--- ABOUT THIS EXERCISE ---
Please repeat the line that has "Click the green new-item badge on row 3" and all lines after it, exactly as they appear, through the end of the entries.

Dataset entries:

※

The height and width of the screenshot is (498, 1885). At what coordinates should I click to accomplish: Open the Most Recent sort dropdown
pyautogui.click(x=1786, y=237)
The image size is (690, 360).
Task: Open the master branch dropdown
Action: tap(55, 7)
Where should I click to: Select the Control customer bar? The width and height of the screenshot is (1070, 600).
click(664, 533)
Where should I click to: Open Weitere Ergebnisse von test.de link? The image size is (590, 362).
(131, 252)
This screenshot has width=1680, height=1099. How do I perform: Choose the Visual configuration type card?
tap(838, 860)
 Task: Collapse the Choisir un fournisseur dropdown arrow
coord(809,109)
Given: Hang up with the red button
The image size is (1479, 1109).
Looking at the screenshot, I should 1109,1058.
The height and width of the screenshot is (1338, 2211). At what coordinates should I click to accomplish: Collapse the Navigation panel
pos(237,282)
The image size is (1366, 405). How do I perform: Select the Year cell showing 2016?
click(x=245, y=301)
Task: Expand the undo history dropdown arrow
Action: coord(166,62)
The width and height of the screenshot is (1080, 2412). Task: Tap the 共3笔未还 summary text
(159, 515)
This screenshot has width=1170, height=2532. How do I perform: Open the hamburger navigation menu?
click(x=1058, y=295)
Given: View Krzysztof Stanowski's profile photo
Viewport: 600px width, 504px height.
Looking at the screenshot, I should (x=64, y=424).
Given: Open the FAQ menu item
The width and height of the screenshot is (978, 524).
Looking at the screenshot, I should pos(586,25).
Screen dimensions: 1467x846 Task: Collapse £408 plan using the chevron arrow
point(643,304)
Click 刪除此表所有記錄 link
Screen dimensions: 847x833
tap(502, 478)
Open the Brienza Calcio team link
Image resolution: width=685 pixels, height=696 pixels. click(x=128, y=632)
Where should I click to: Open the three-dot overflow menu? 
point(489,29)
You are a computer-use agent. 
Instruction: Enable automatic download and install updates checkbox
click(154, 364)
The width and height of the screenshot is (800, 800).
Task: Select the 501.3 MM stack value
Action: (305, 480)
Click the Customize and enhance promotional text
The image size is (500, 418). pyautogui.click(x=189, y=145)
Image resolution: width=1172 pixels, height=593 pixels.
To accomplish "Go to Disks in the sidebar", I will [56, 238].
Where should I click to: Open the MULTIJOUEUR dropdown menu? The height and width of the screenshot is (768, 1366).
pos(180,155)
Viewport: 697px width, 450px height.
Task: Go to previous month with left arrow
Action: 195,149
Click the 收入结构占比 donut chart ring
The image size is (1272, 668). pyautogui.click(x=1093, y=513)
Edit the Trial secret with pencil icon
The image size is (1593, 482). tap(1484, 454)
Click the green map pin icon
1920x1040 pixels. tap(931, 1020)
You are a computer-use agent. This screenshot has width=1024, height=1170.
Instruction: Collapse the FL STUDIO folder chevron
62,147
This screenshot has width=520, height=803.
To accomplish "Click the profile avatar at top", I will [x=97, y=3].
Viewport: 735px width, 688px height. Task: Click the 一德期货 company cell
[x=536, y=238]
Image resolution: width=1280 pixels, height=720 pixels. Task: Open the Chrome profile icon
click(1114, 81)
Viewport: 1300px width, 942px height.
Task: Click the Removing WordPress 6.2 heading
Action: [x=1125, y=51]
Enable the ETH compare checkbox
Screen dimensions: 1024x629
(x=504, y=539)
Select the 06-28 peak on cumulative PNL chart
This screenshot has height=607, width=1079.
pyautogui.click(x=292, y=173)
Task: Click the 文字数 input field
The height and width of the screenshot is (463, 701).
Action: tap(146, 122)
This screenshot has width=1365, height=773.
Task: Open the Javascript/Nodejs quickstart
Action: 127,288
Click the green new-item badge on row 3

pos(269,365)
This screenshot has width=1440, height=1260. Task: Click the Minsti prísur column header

※

--- RESPONSE AREA ---
Click the green new-item badge on row 3

pos(269,365)
This screenshot has width=1440, height=1260. Task: Click the Minsti prísur column header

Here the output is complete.